_Exercise text_
Mad About Science: Volcanoes

By Brenden Bobby
Reader Columnist

We’ve covered explosions and talked about the Big Bang, I think it’s fairly established that we’re infatuated by the spontaneous explosive release of energy. Logically, the next topic has to be volcanoes, duh.

What’s a volcano?

In short, it’s a place on the earth where molten rock and gas build up immense amounts of pressure until the solid rock above can’t take it anymore, and then you have an event. What’s an event?

Ka-boom!

Beneath the earth’s crust exists the mantle, a place where rock is subject to re-donk-ulous amounts of heat and pressure. This is where rock literally gets melted into a liquid, which in itself is pretty awesome. When pockets of magma beneath the crust start to get too big, they tend to burst onto the surface, where it cools over time and creates new landmass or destroys old ones.

The islands of Hawaii are a prime example of what a volcano does. Each island was formed by the same volcano at different points in the Earth’s recent history. That distinct curved shape they display shows how the tectonic plates beneath the ocean’s surface have moved.

(Items stored from a collection)
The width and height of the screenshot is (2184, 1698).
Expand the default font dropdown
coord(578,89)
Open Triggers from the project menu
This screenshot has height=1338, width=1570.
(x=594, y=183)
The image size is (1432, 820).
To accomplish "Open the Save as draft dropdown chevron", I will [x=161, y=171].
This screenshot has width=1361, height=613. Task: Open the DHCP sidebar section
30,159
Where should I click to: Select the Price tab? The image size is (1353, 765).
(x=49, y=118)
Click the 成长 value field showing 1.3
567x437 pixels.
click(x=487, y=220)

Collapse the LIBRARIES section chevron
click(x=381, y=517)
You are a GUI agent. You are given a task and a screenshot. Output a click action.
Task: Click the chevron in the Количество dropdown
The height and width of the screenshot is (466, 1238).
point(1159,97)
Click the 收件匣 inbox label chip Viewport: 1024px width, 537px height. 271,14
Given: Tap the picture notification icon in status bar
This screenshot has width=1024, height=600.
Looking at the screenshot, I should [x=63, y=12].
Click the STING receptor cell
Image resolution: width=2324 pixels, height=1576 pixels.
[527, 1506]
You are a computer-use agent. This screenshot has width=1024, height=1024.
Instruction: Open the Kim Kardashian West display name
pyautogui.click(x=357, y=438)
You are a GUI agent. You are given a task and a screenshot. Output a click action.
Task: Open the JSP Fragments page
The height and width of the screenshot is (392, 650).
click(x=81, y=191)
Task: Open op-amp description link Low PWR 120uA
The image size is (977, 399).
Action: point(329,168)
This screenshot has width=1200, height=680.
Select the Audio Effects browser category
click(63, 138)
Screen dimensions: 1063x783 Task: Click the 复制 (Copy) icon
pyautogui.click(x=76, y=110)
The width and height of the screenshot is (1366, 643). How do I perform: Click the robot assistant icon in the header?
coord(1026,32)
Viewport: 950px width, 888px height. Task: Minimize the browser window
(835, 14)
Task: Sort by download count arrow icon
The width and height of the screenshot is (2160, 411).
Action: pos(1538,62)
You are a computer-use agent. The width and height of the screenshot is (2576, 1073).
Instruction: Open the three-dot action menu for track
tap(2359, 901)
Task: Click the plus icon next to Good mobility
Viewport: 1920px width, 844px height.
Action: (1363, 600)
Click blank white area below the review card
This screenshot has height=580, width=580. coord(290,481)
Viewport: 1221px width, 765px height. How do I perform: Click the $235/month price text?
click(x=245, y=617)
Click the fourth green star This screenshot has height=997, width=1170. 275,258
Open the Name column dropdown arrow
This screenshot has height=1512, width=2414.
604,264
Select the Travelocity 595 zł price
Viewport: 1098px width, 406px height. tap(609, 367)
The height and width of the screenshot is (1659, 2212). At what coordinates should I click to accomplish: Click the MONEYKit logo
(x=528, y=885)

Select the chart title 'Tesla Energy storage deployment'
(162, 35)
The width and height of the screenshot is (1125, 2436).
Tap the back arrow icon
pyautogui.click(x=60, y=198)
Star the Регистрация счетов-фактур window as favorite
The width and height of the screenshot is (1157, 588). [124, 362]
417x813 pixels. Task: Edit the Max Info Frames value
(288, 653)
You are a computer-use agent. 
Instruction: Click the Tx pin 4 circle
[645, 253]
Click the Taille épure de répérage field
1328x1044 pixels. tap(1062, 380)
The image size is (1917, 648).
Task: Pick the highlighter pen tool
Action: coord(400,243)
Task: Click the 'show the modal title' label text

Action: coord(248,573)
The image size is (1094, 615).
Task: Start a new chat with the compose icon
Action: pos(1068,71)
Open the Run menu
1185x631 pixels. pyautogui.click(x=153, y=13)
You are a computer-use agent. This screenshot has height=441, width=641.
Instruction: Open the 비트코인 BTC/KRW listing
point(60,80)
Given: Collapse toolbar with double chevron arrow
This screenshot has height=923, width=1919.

_Required work_
1. According to the volcano column, what lies beneath the earth's crust?
2. Translate this sentence from the volcano column into Spanish: "Each island was formed by the same volcano at different points in the Earth’s recent history."
3. Using the volcano column, explain why magma bursts onto the earth's surface.

_Solutions_
1. The mantle lies beneath the earth's crust.

2. Cada isla fue formada por el mismo volcán en distintos momentos de la historia reciente de la Tierra.

3. Molten rock and gas beneath the crust build up immense pressure until the solid rock above can no longer withstand it. When pockets of magma grow too big, they burst onto the surface.